BEGIN INPUT RECORDS
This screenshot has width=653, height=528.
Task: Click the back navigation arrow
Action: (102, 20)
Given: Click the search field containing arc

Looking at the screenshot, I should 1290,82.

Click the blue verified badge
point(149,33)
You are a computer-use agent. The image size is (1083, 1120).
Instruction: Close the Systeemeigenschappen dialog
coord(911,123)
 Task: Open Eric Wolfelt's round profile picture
END INPUT RECORDS
BEGIN INPUT RECORDS
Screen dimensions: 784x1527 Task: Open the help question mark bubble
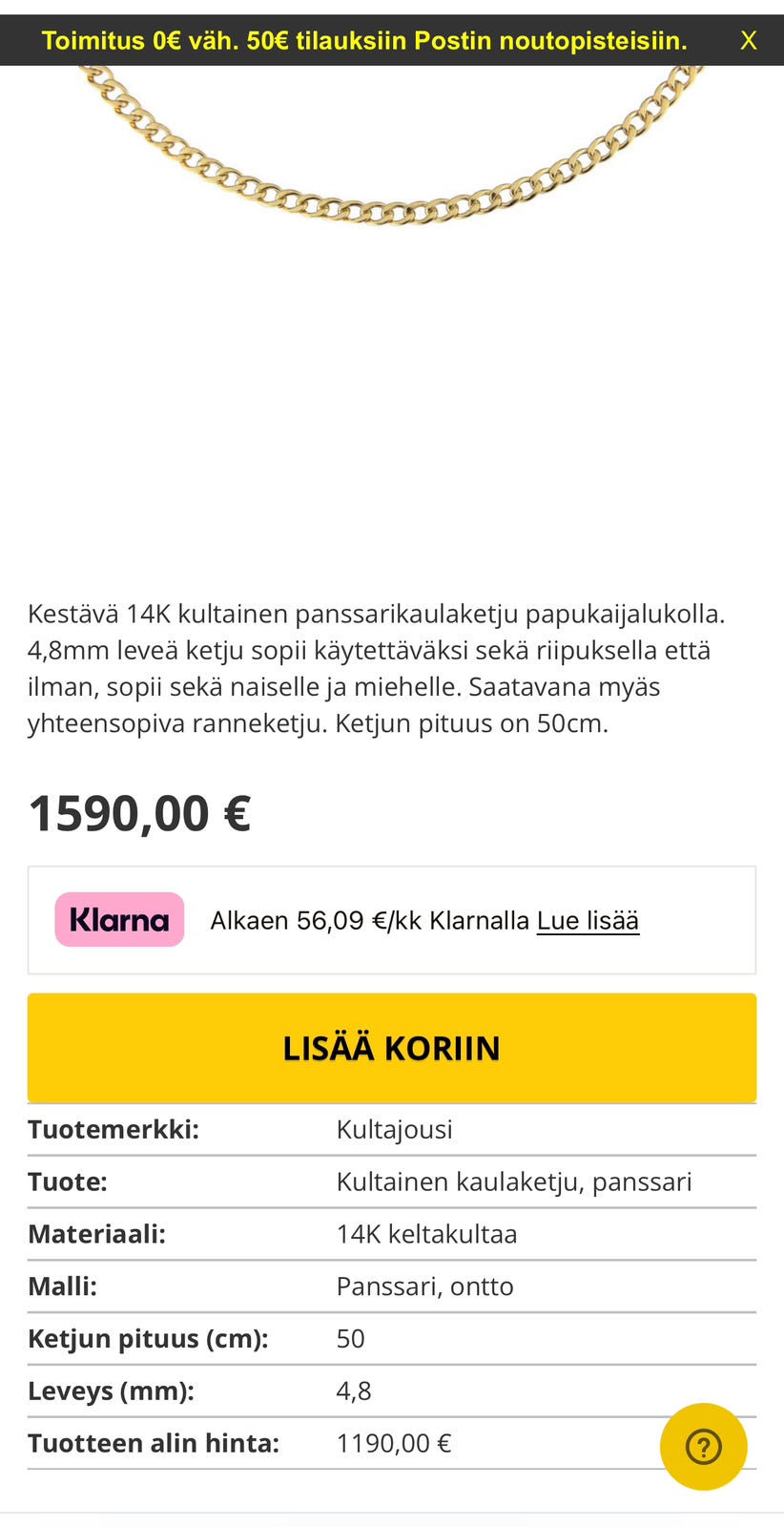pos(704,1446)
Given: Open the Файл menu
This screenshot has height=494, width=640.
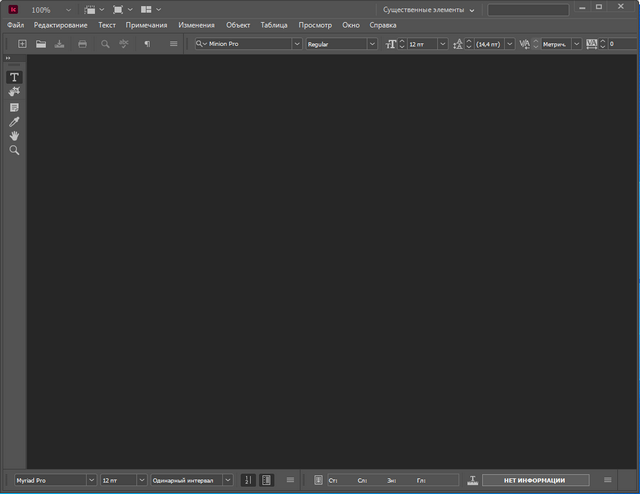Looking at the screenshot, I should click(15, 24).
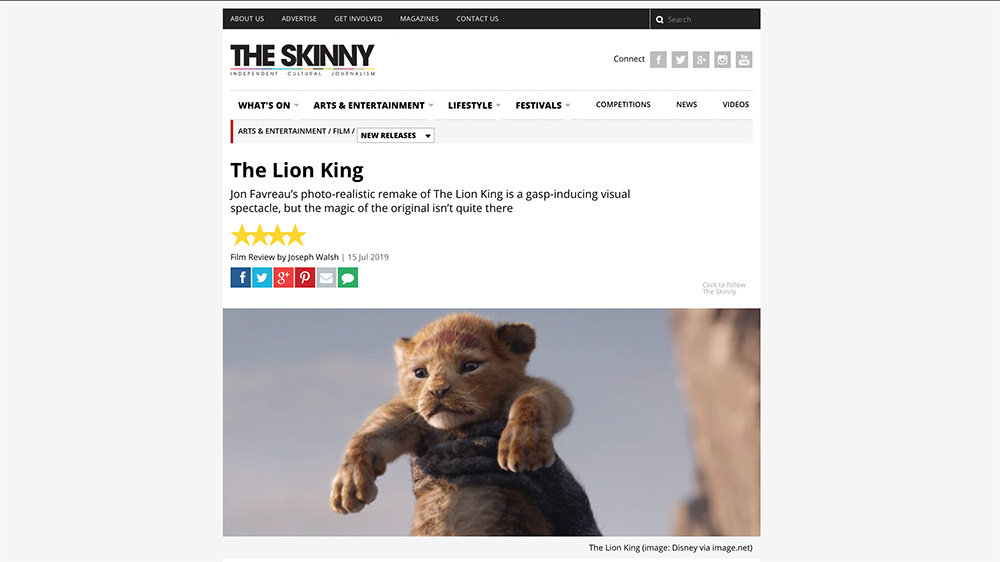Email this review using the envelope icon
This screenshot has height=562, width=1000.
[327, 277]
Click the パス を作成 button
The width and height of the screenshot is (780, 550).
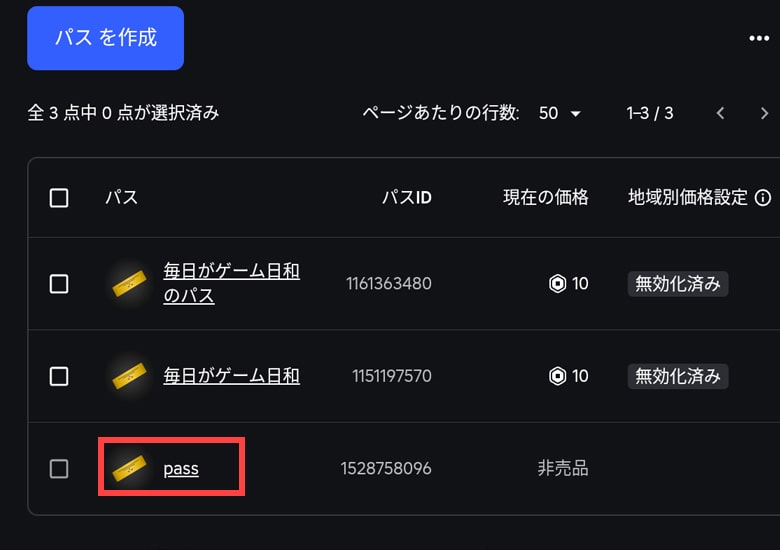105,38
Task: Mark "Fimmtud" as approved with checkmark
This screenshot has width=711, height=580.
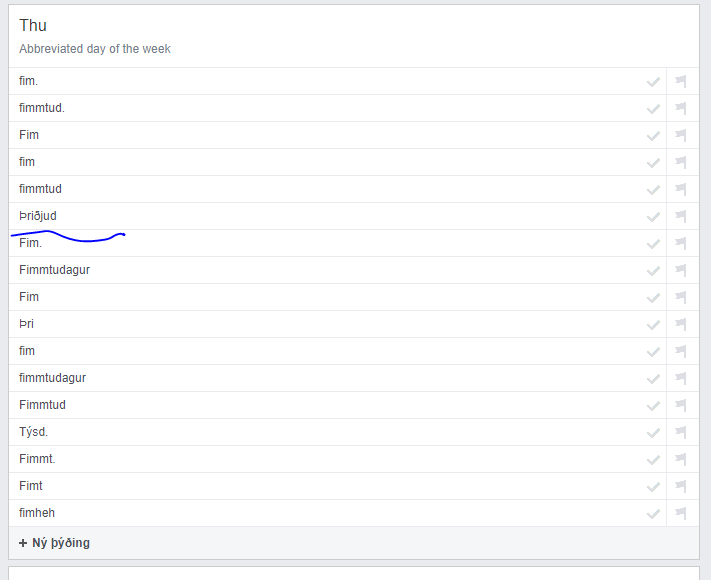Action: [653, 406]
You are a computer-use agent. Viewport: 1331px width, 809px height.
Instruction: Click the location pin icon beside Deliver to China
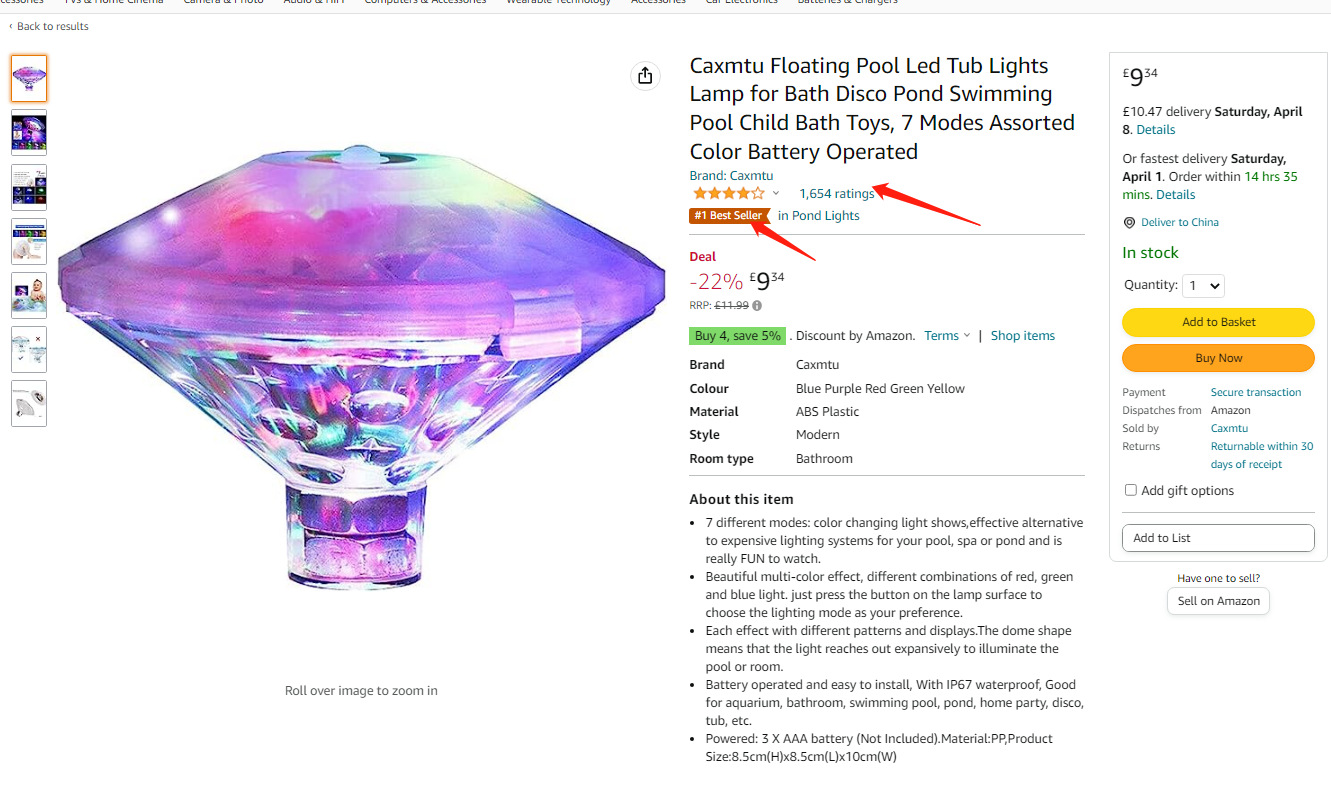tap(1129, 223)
END INPUT RECORDS
Output exactly the lines of the material above from the one containing "Given: Click the search field containing arc" up to and including the one containing "Task: Open Eric".

◆ TASK OUTPUT:
Given: Click the search field containing arc

Looking at the screenshot, I should 1290,82.

Click the blue verified badge
point(149,33)
You are a computer-use agent. The image size is (1083, 1120).
Instruction: Close the Systeemeigenschappen dialog
coord(911,123)
 Task: Open Eric Wolfelt's round profile picture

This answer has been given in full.